Заканчивался тот абзац странной фразой – «На мо ми ли до до пхо йе со ха», и что это значит, я не знал. Еще было что – то написано про желание, чтобы все берегли и охраняли все живое, возникающее в умеющих останавливать свои мысли душе святых при повиновении матери и отцу.
Ему было жалко отпускать меня, и жалко терять поверенного души, но он, глядя на еле живой тахометр, по – мужски четко сформулировал свою следующую мысль.
- Я знаю, что иногда ради счастья детей надо пожертвовать самим собой.
Он и правда после моего отъезда стал очень одинок, часто вспоминая меня в дорожной езде, и что – то он никогда не мог сказать кроме меня никому, и мы с самого моего детства были больше друзьями, чем сыном и отцом, на равных, и практически, при отсутсвии воспитательных моментов. Классической модели армянских семей мы не соответствовали и не стремились.
Часто, отец был тем самым квантом, при взаимодействии с которым я рос путем продолжения следованию собственному Пути. Он это понимал, и особо не волновался.
Музыка играла: «На все вопросы я дам вам отве, ведь имя мое –йероглиф, мои одежды залатаны ветром…»
Я всю жизнь мечтал попасть в Азию, в пятнадцать лет год каждую неделю посещал курсы молодого востоковеда при Исаа МГУ, и даже как – то раз оспорил с преподавателем ценность и значимость самобытности японского карате в пользу последнего перед классическим ханьским гун фу, чем вызвал большое с его стороны раздражение, хотя, по традиции, благородный муж должен всегда быть сдержан. и ни с кем не спорить. а при несогласии оппонента с выверенным поколениями правильным взглядом просто молча застыть в исполняемых им на данный момент упражнениях и практике.
Сейчас, думается мне, я знаю основы китайской культуры в глубину не хуже того востоковеда, ибо уже скоро десять лет как живу в среде, хотя, конечно, всего в этом не знает у нас никто.
Но Хорошо помню тот год, тогдашние медные пять копеек, малолюдные холодные троллейбусы и разговор с другом в идущем по центру поезде метро про первоначальный хаос и Пань Гу.
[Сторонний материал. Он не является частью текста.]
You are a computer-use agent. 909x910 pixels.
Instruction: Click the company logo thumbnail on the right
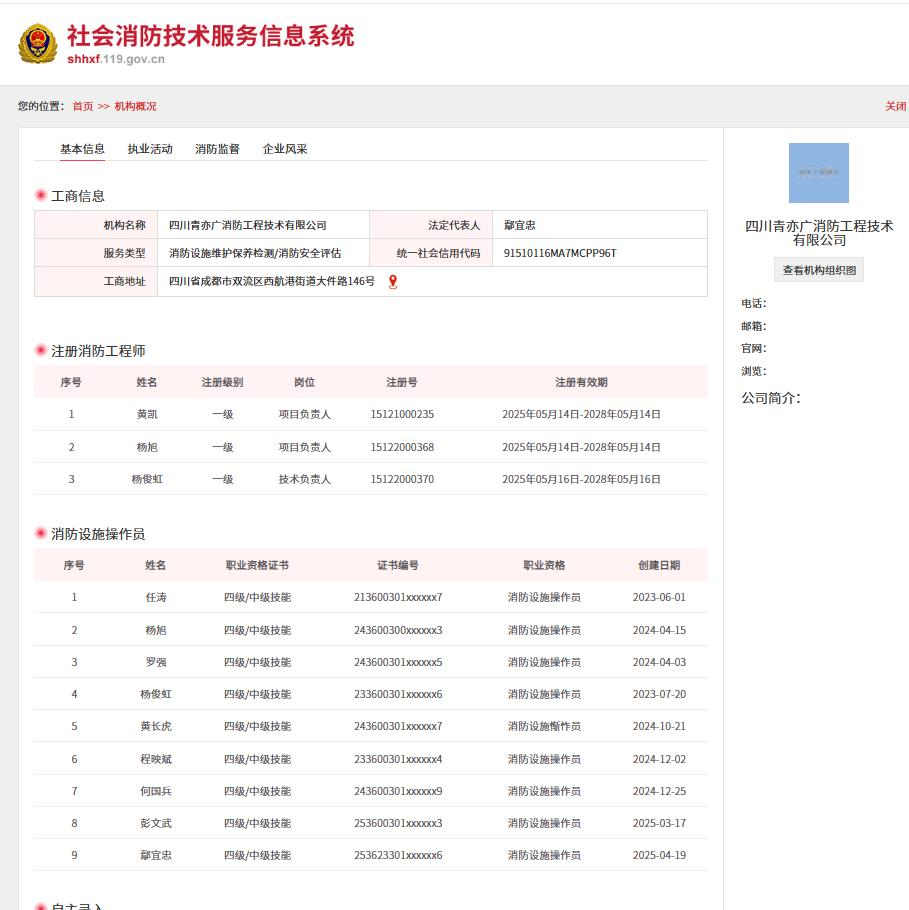(x=819, y=173)
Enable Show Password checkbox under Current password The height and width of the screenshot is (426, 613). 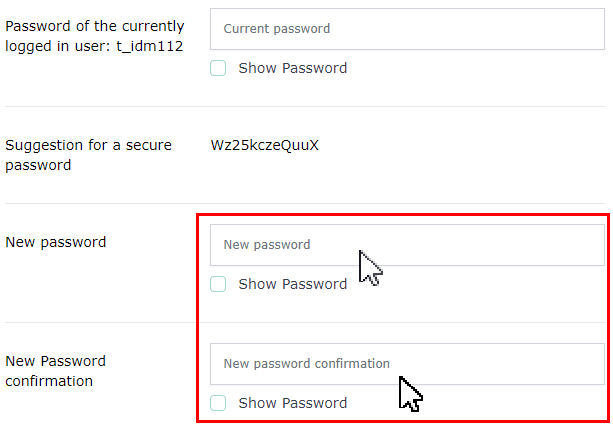tap(218, 68)
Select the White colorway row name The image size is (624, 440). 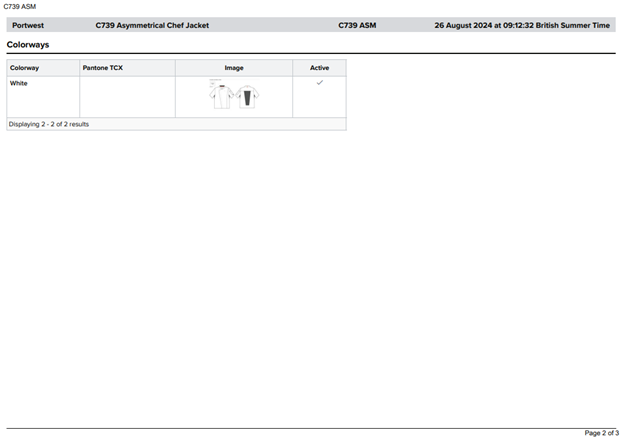pos(19,84)
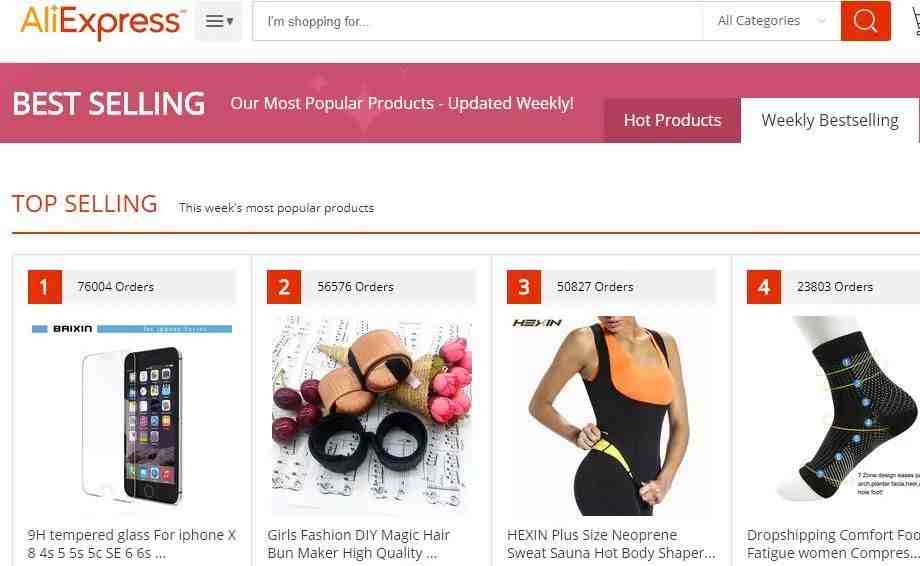
Task: Open the hamburger categories menu
Action: coord(219,21)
В том вагоне тогда все сидели, и молчали, а потом, когда мы доехали до Сретенки и вышли из вагона, ко мне вдруг подошел какой – то незнакомый дядя, ткнул пальцем в грудь, в общем, чувствительно так, и сказал: «Занимайся языком!», так, подержал паузу после первого и выделил долготой произношения второе, вроде как при обязательной тогда для подростков флюорографии, когда ты стоишь, закрыв этим бронежилетом впалую грудь в пластиковой комнате, а тетя в белом халате через незакрытую дверь кричит: "Вдохнуть, и - не дышать!", грозно и в приказном тоне так, растягивая вторую часть предложения. Странные и неожиданные вещи случались со мной всегда, я не очень удивился, но сердце зашлось в испуге и грудь подскочила в виски.
Внешне, однако, я не подал виду и молча кивнул, как всегда из -за неагрессивности опустив глаза. Когда я их поднял, мужика уже не было.